→ ASSIGNMENT
Exact copy, no pictures: reproduce the lines from the one that holds "Select the ПРОГНОЗ ВЫРУЧКИ card" through the end of the entries.

→ Records excerpted from a collection
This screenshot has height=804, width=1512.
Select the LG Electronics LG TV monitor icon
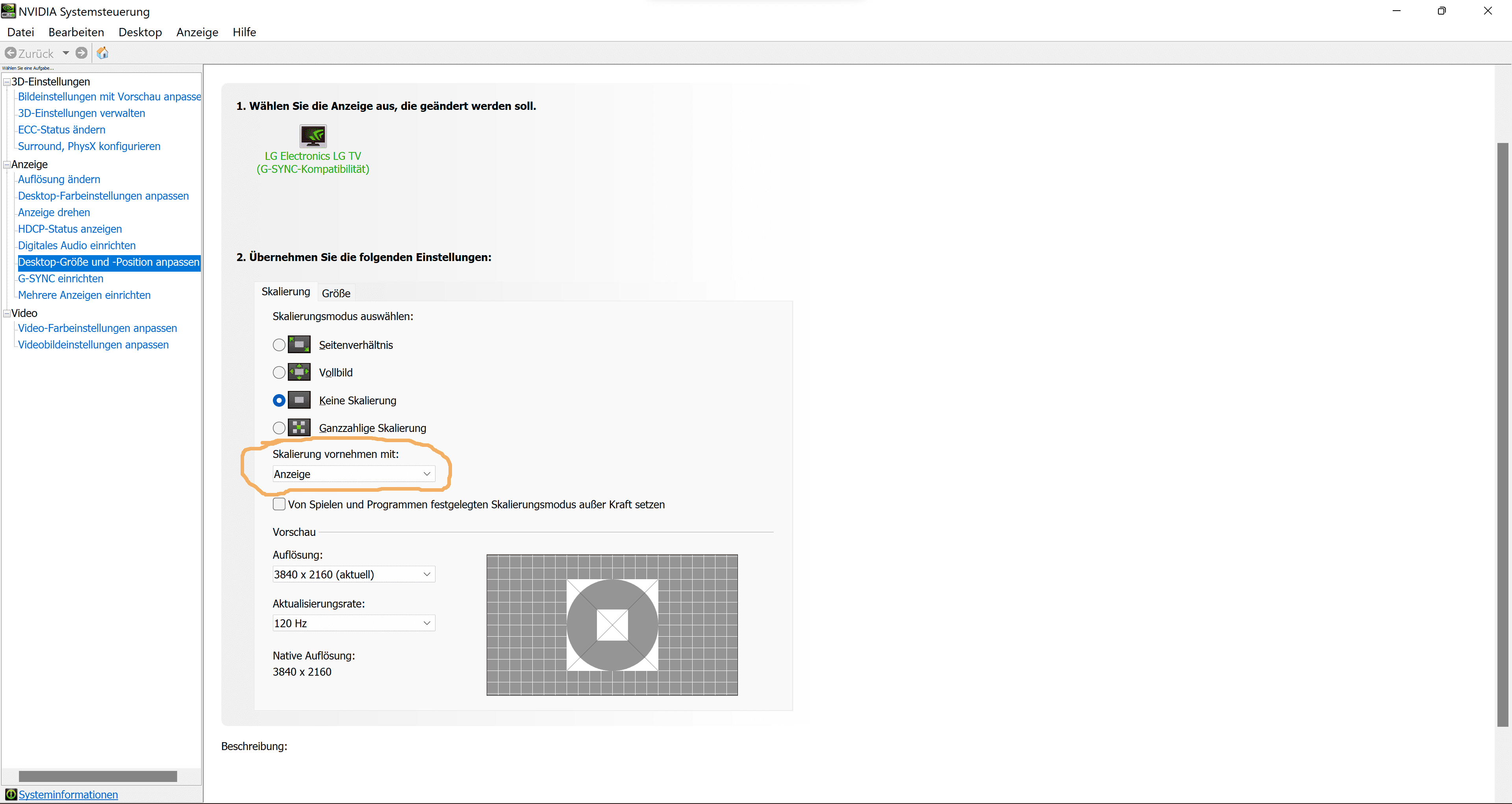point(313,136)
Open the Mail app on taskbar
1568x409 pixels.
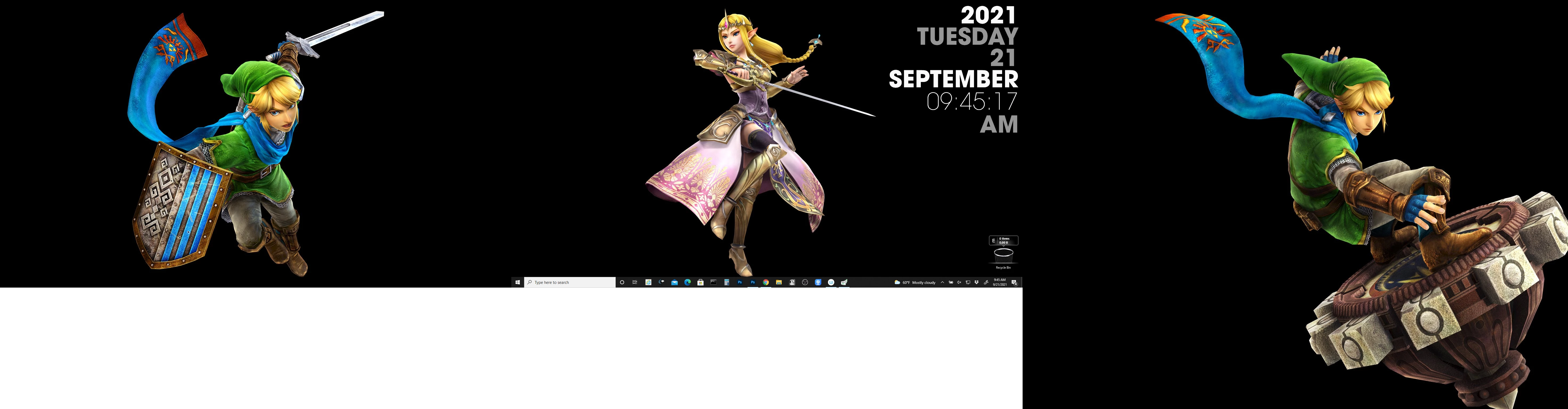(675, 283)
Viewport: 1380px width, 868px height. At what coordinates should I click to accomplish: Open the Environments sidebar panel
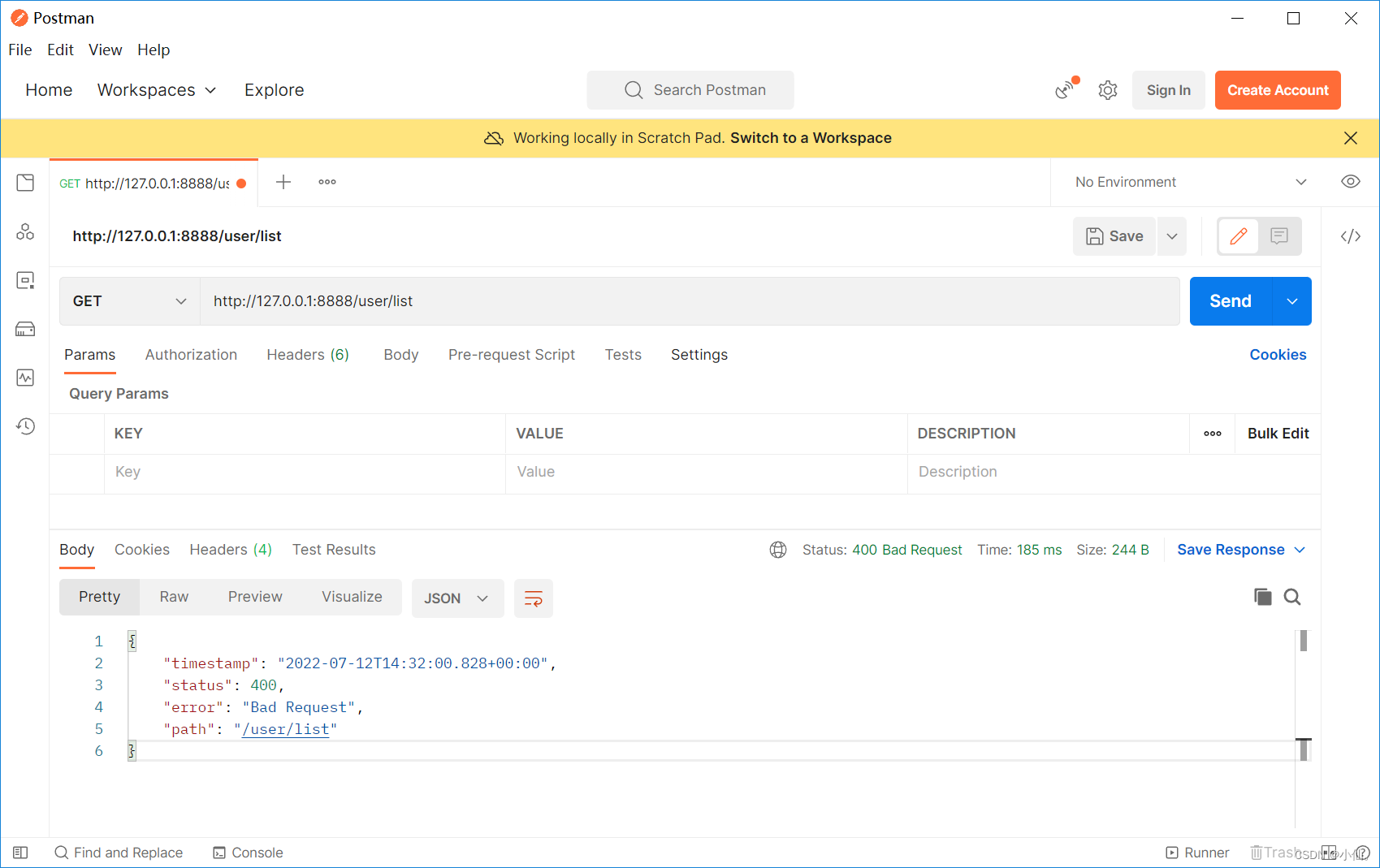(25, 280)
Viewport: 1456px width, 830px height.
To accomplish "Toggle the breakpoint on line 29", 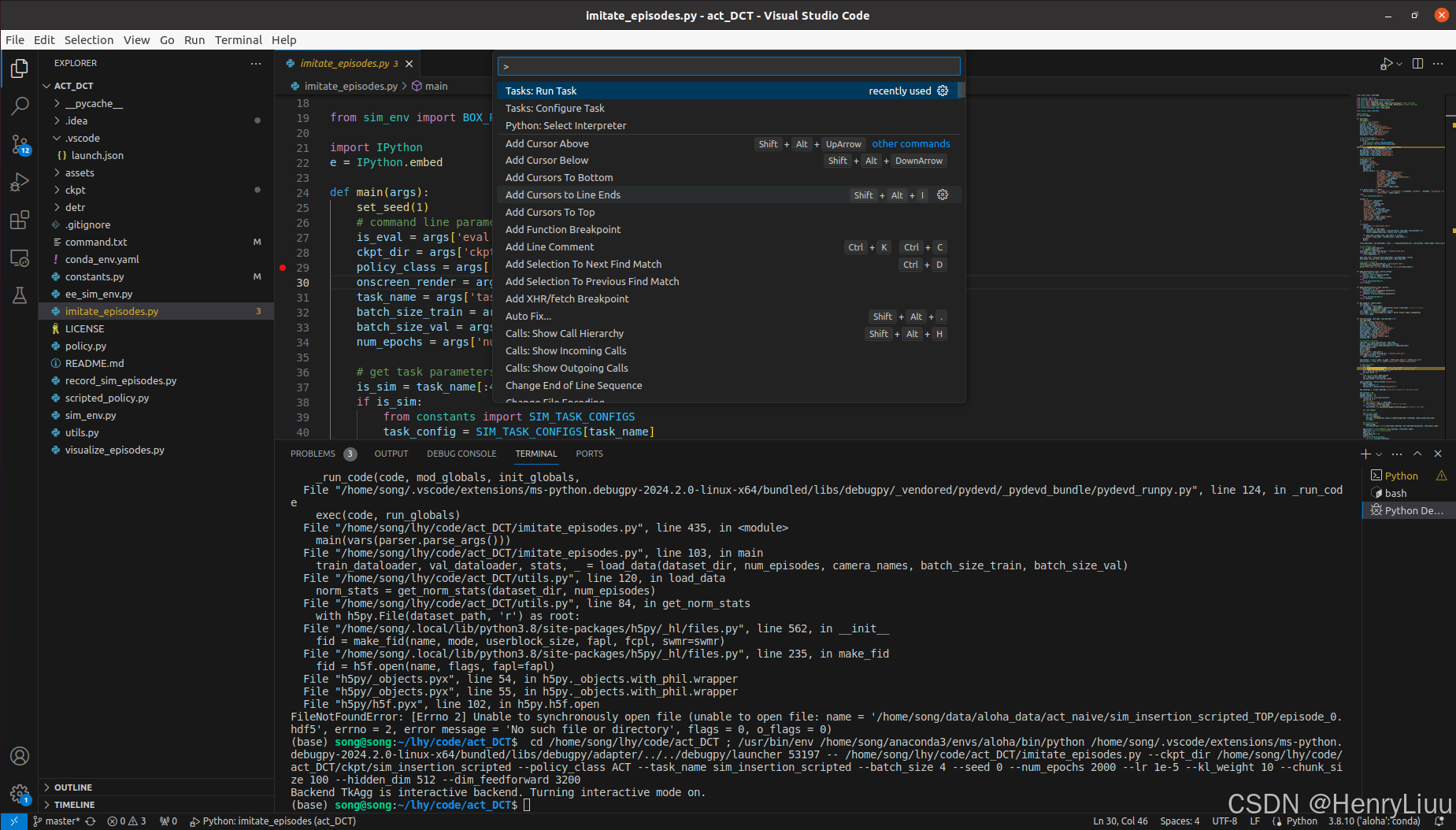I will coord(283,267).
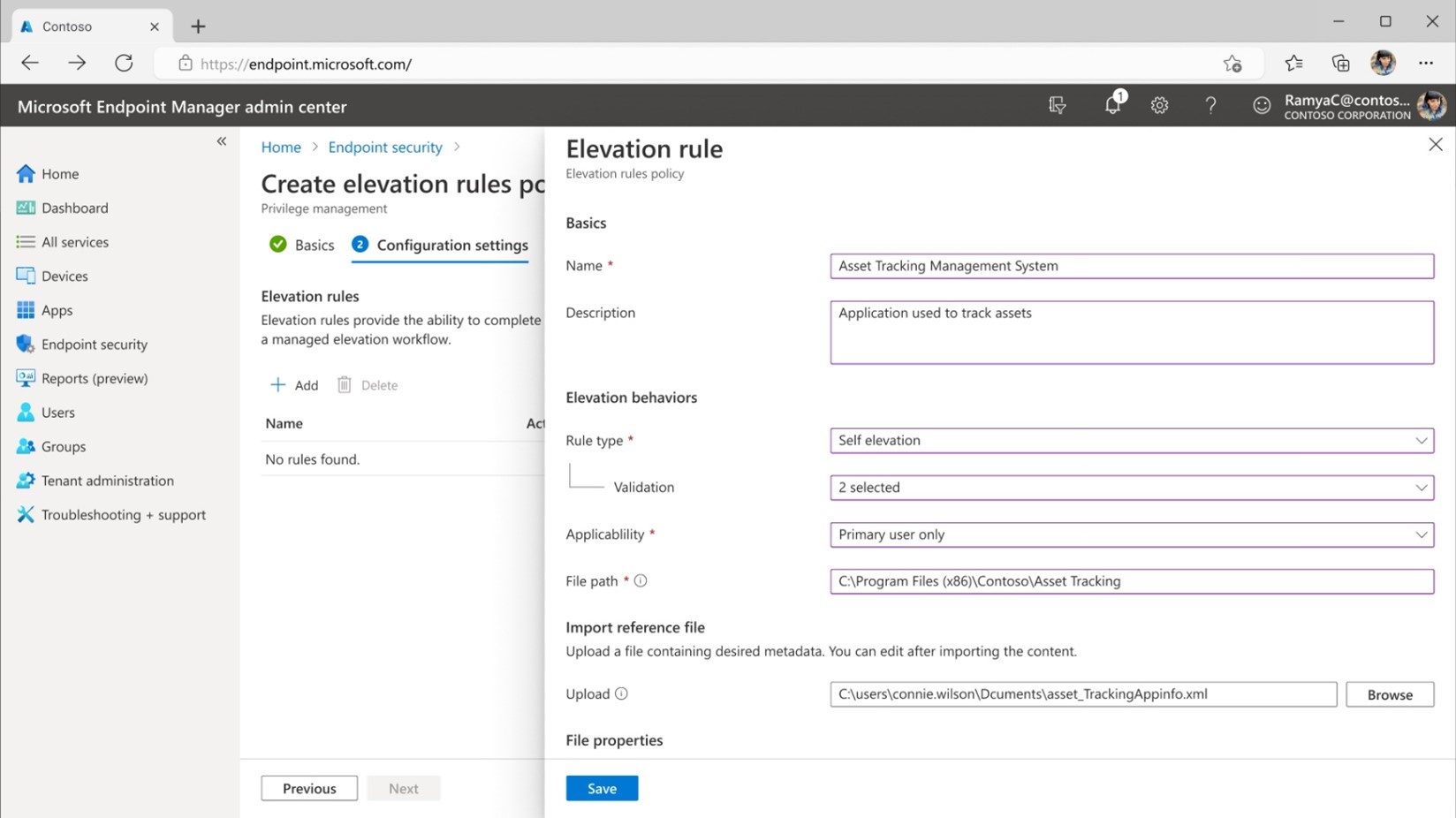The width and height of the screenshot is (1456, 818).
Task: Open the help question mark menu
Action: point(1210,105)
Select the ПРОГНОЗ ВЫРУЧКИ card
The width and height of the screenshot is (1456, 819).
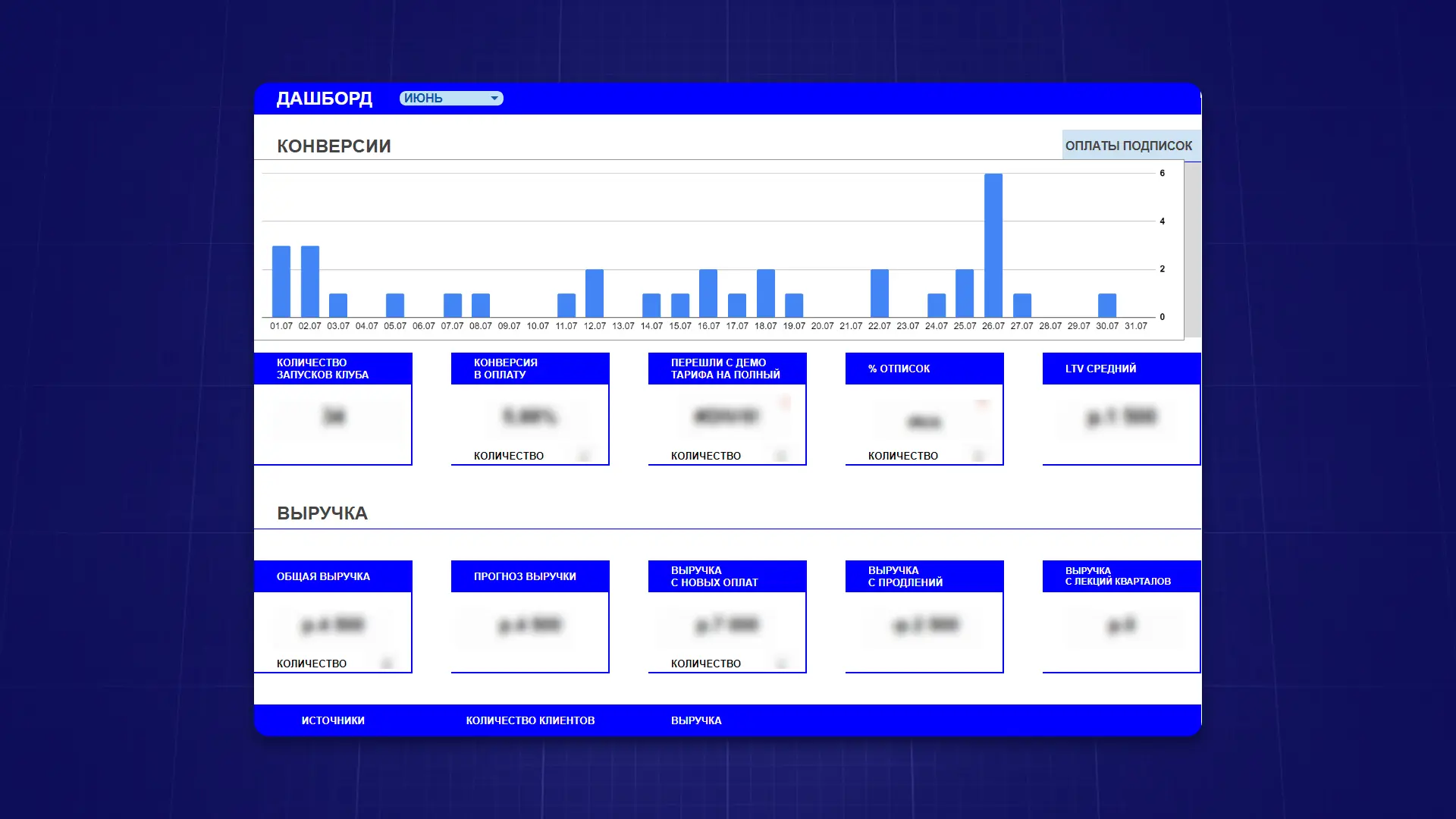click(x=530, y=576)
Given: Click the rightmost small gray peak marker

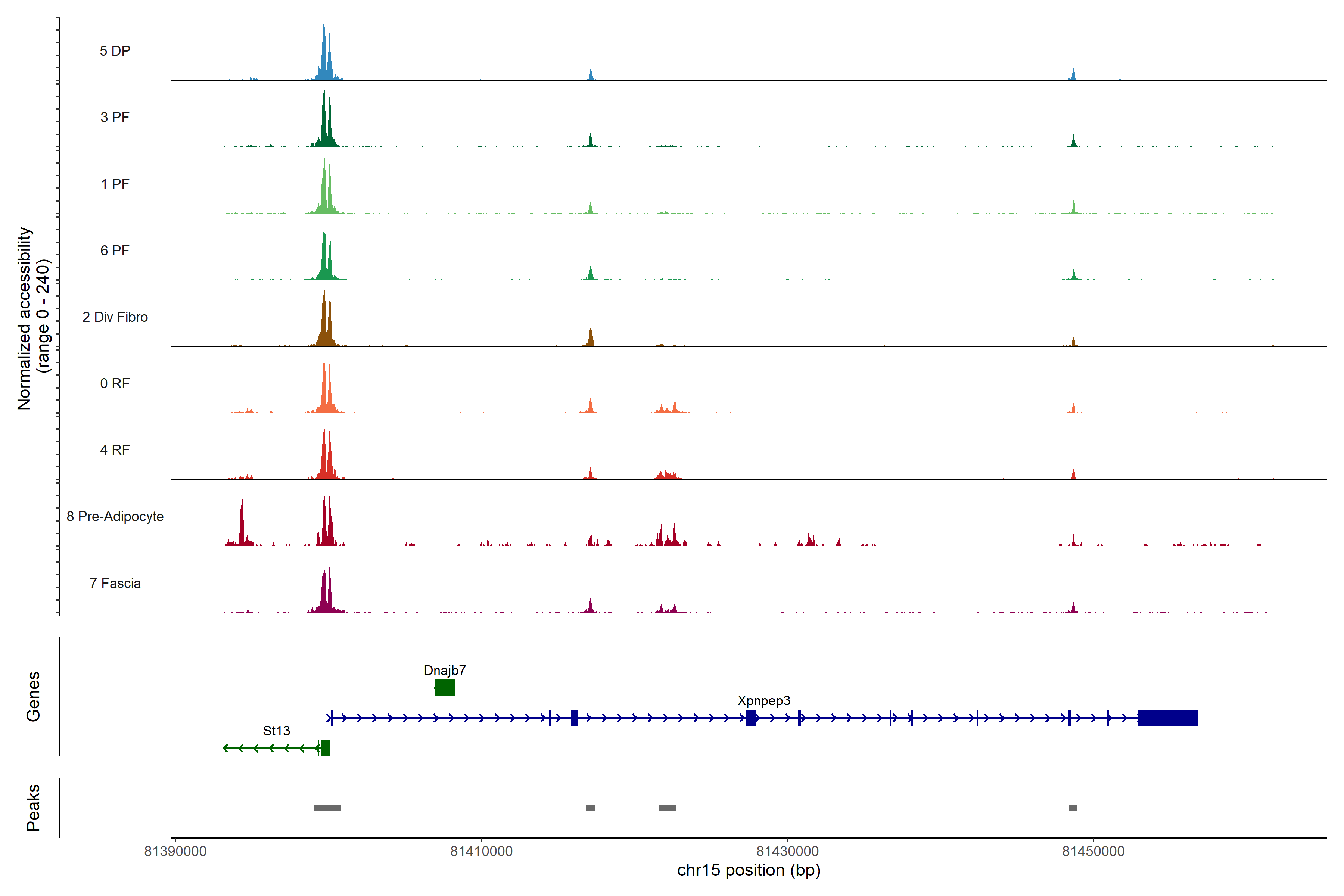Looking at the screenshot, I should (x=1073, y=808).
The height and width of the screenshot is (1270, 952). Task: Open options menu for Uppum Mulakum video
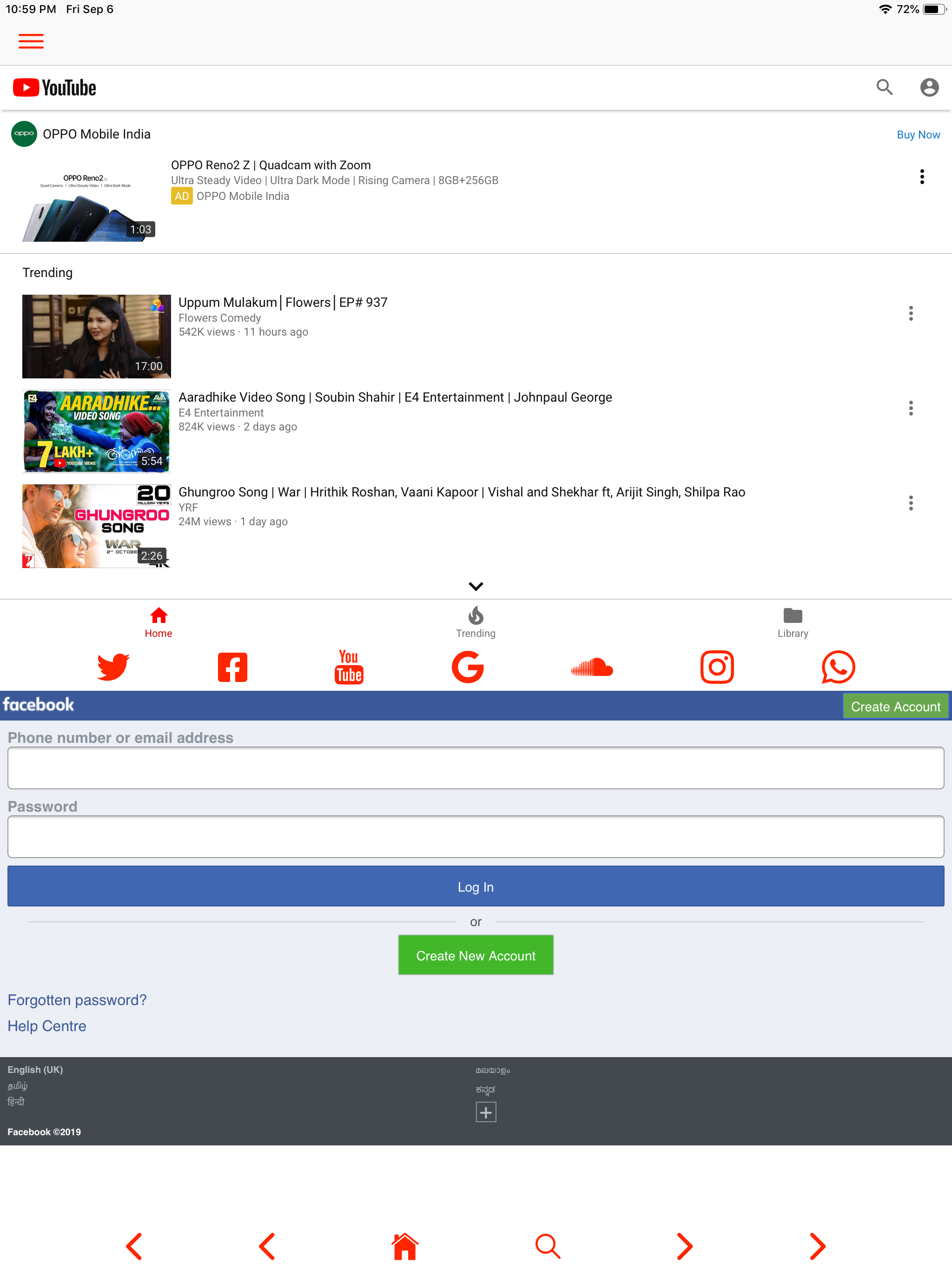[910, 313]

→ WRITTEN SOLUTION
Select the ПРОГНОЗ ВЫРУЧКИ card
The width and height of the screenshot is (1456, 819).
click(x=530, y=576)
Given: Click the rightmost small gray peak marker

Looking at the screenshot, I should (x=1073, y=808).
The height and width of the screenshot is (1270, 952). Task: Open options menu for Uppum Mulakum video
[910, 313]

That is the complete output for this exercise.